By taking a course outside one’s major, students learn different philosophies and approaches that translate to new ways of problem solving.

REQUIREMENTS

The Inquiry component of CAP requires that students select a course outside their own division to better understand the ways of knowing found in other academic disciplines. The Inquiry course will serve as an introduction to key methods of investigation, interpretation, exploration, and ways of knowing. This course will also include a reflective and comparative component in which a student examines methods in his or her major field with those in the field of the Inquiry course.

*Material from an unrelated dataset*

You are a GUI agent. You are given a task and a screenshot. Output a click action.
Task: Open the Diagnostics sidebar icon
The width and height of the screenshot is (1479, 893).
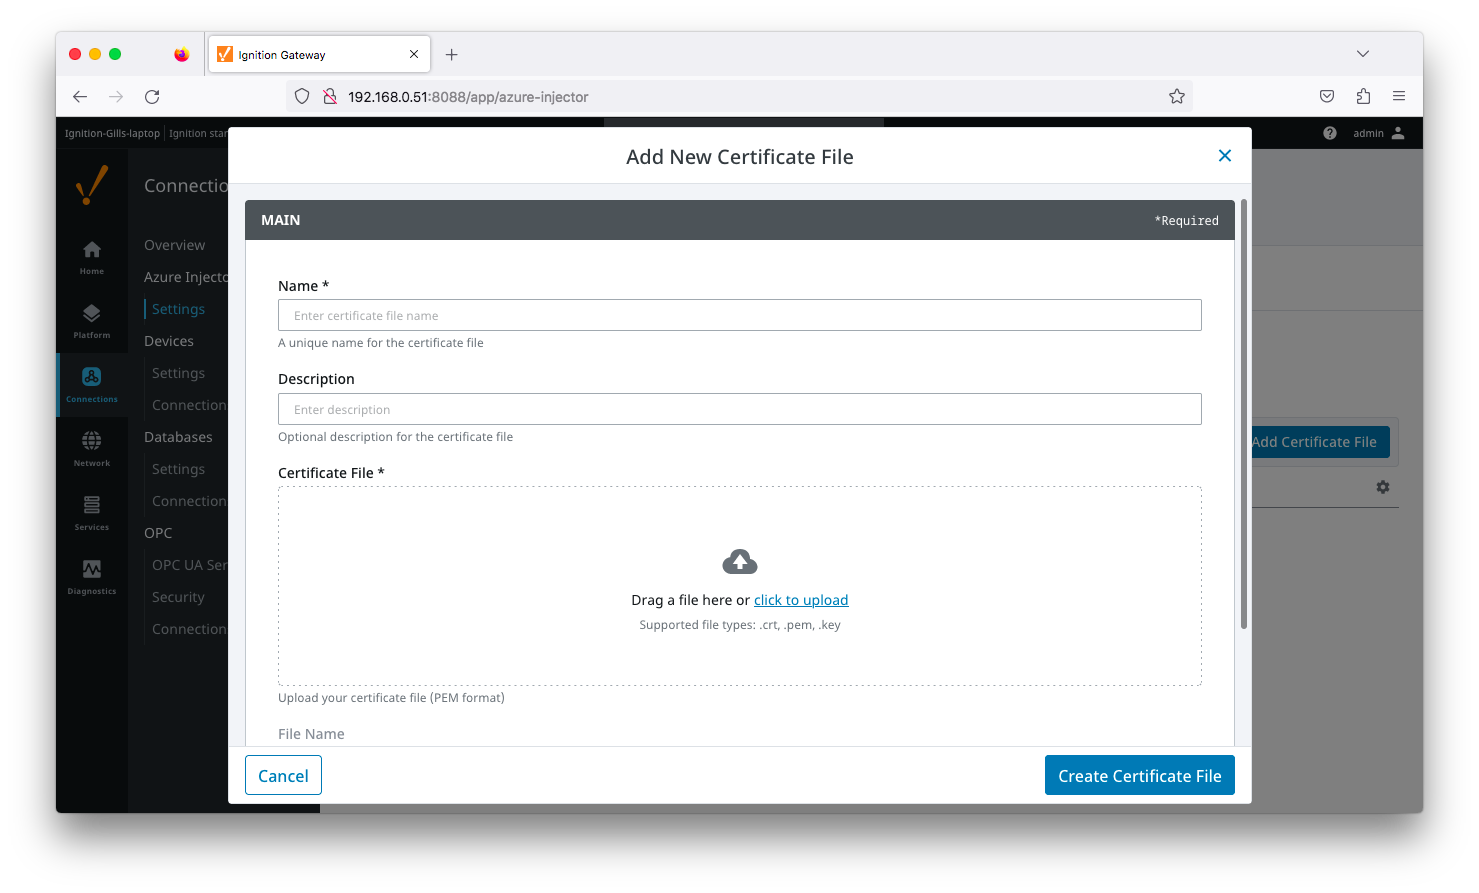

APPROVED CROSS BOUNDARIES - INQUIRY COURSES
  • ENG 318: Detective Fiction. Introduction to detective fiction, focusing on its developments, conventions, subgenres and themes including crime and concepts of justice while developing student’s critical reading and writing skills.
  • ENG 336: Gender and Fiction. The study of the relationship between gender and fiction.
  • ENG 359: Discourse Analysis. Study of methods for critical analysis of discourse in contemporary social contexts. Emphasis on techniques for analyzing language as social practice.
  • ENG 372: Business and Professional Writing. Analysis and practice in effective workplace communication. Emphasis on rhetorical elements to produce documents for both business and professional situations.
  • ENG 373: Writing in the Health Professions. Intensive practice in reading and writing for the healthcare professions. Critical reading, analysis, and reflection on issues, trends, and texts in healthcare.
  • ENG 375: Writing for the Web. Study of the theory and practice of writing rhetorically effective website content and producing websites. Focuses on writing and editing effective web content that engages users.

Integrative

GOALS

The unification of subjects and classes plays an important role in understanding contemporary social issues and problems.

REQUIREMENTS

The Integrative course in the CAP requires students select a course that transcends disciplinary boundaries and explicitly examines significant social issues or problems in a multidisciplinary or interdisciplinary framework. Collaborative, interdisciplinary efforts by faculty are encouraged but not required for this course.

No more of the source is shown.